# 1. INIT - Import packages

In [1]:
import torch
import os
import sys
from pathlib import Path

# --- Start of the robust path modification ---
try:
    # This variable is defined in VS Code notebooks
    current_file_path = Path(__vsc_ipynb_file__)
except NameError:
    # Fallback for other environments or .py scripts
    current_file_path = Path.cwd()

# Traverse up to find the project root
# We assume the project root contains a known directory, e.g., 'Deps' or a marker file like '.git'
project_root = current_file_path
while not (project_root / 'Deps').exists() and project_root.parent != project_root:
    project_root = project_root.parent

# Add project root to the Python path if it's not already there
if str(project_root) not in sys.path:
    sys.path.append(str(project_root))

print(f"Project Root: {project_root}")
print(f"Current Working Directory: {os.getcwd()}")

import nltk
from nltk.corpus import wordnet as wn
from collections import Counter
from Deps.CustomFuctions.classes import IMAGENET2012_CLASSES

os.environ['CUDA_VISIBLE_DEVICES'] = '0'
print('Pytorch version :', torch.__version__)
print('CUDA version\t:', torch.version.cuda)
print('GPU\t\t:',torch.cuda.get_device_name())

Project Root: /workspace
Current Working Directory: /workspace/A02_Semantic_Analysis
Pytorch version : 2.0.1+cu117
CUDA version	: 11.7
GPU		: NVIDIA A40


# 2. INIT - Downloading the wordnet corpora

In [4]:
nltk.download('wordnet', download_dir= os.path.join(project_root, "Deps"))
# --- NLTK Path Configuration ---
# 1. Define the custom path where you downloaded the data
custom_nltk_data_path = os.path.join(project_root, "Deps")
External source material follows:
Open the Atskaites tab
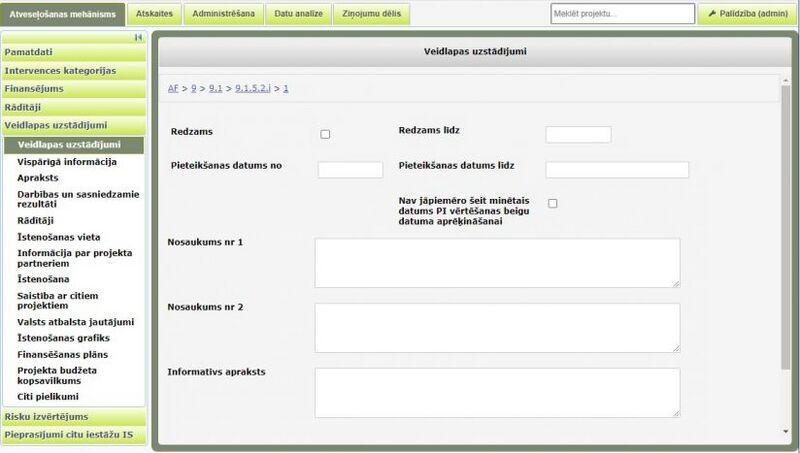The height and width of the screenshot is (453, 800). coord(156,14)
# 2. Check if this path is already in NLTK's search paths
if custom_nltk_data_path not in nltk.data.path:
    # 3. If not, add it. Using insert(0, ...) gives it the highest priority.
    print(f"Adding custom NLTK data path: {custom_nltk_data_path}")
    nltk.data.path.insert(0, custom_nltk_data_path)
else:
    print("Custom NLTK data path already configured.")

# Now, NLTK knows to look inside your '/workspace/Deps' folder.
# This will work without any errors.
try:
    from nltk.corpus import wordnet
    syns = wordnet.synsets("computer")
    print("\nSuccessfully imported and used wordnet!")
    print(f"Synsets for 'computer': {syns[:5]}")
except LookupError as e:
    print(f"\nSomething went wrong. Here is NLTK's current search path:")
    print(nltk.data.path)

[nltk_data] Downloading package wordnet to /workspace/Deps...
[nltk_data]   Package wordnet is already up-to-date!


Adding custom NLTK data path: /workspace/Deps

Successfully imported and used wordnet!
Synsets for 'computer': [Synset('computer.n.01'), Synset('calculator.n.01')]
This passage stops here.